Mox Telecom AG insolvent: Gläubigerversammlung am 23. Oktober
09.10.2014244 Mal gelesen
Das Amtsgericht Düsseldorf hat das Insolvenzverfahren über die Mox Telecom AG eröffnet. Am 23. Oktober findet in Düsseldorf die Gläubigerversammlung der Anleihe-Gläubiger statt.

Im Juni hatte die Mox Telecom AG Antrag auf Insolvenz in Eigenverwaltung gestellt. Als Grund nannte das Düsseldorfer Telekommunikationsunternehmen, dass die Banken auslaufende Kreditlinien nicht verlängert hätten. In der Insolvenz in Eigenverwaltung sollte ein Sanierungsplan für das Unternehmen erarbeitet werden. Das ist offenbar nicht gelungen, so dass nun das Regelinsolvenzverfahren eröffnet wurde. Betroffen von der Insolvenz sind auch die Zeichner der Anleihe, die Mox Telecom 2012 mit einer fünfjährigen Laufzeit und einem Zinssatz von 7,25 Prozent begeben hatte. Sie müssen im Insolvenzverfahren mit Verlusten rechnen.

Daher sollten sie die Gläubigerversammlung am 23. Oktober in Düsseldorf unbedingt wahrnehmen oder sich anwaltlich vertreten lassen. „Bei der Gläubigerversammlung werden die Weichen für das weitere Insolvenzverfahren gestellt. Es geht darum, ob ein Sanierungsplan aufgestellt werden soll, welchen Beitrag zur Rettung des Unternehmens die Gläubiger leisten sollen und natürlich auch um die Forderungen zur Insolvenztabelle“, erklärt Joachim Cäsar-Preller, Fachanwalt für Bank- und Kapitalmarktrecht aus Wiesbaden. „Für die Anleger geht es um viel Geld. Entsprechend sollten sie solche weitreichenden Entscheidungen nicht ohne kompetente Beratung treffen“, so Cäsar-Preller weiter.

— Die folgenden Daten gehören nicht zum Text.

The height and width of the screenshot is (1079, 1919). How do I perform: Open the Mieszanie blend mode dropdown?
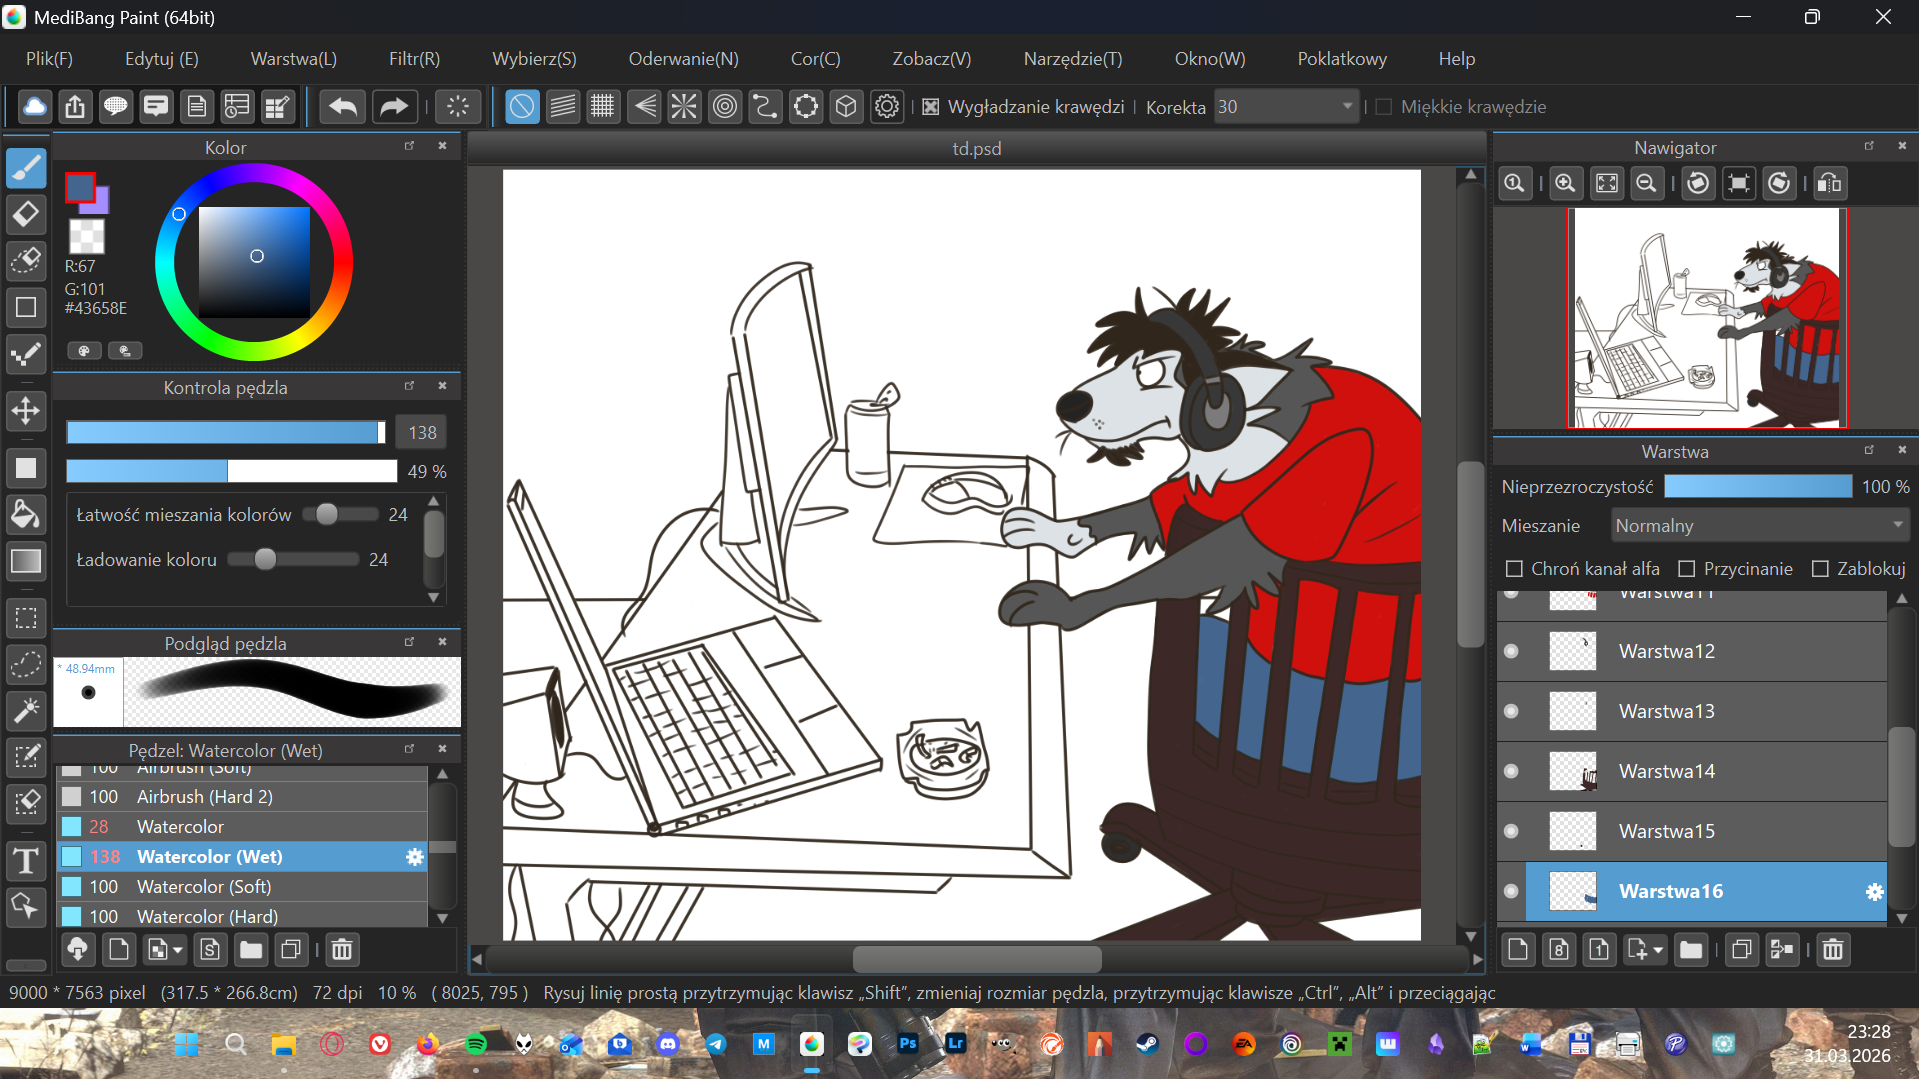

Der erfahrene Fachanwalt rät den Anlegern zudem nicht nur auf die Karte Insolvenzverfahren zu setzen. Vielmehr könnten auch Ansprüche auf Schadensersatz überprüft werden. „Mit Mox Telecom erleben wir nicht die erste und vermutlich auch nicht die letzte Mittelstandsanleihe, die von einer Insolvenz betroffen ist. Fast immer werden die Anleger dabei mit hohen Zinsen gelockt, die anschließend nicht gezahlt werden können. Daher sollte geprüft werden, ob die Anleger im Rahmen der Anlageberatung ordnungsgemäß über die Risiken aufgeklärt wurden und ob die Angaben im Verkaufsprospekt vollständig und wahrheitsgemäß waren. Schon irreführende Angaben können den Anspruch auf Schadensersatz begründen“, erklärt Cäsar-Preller.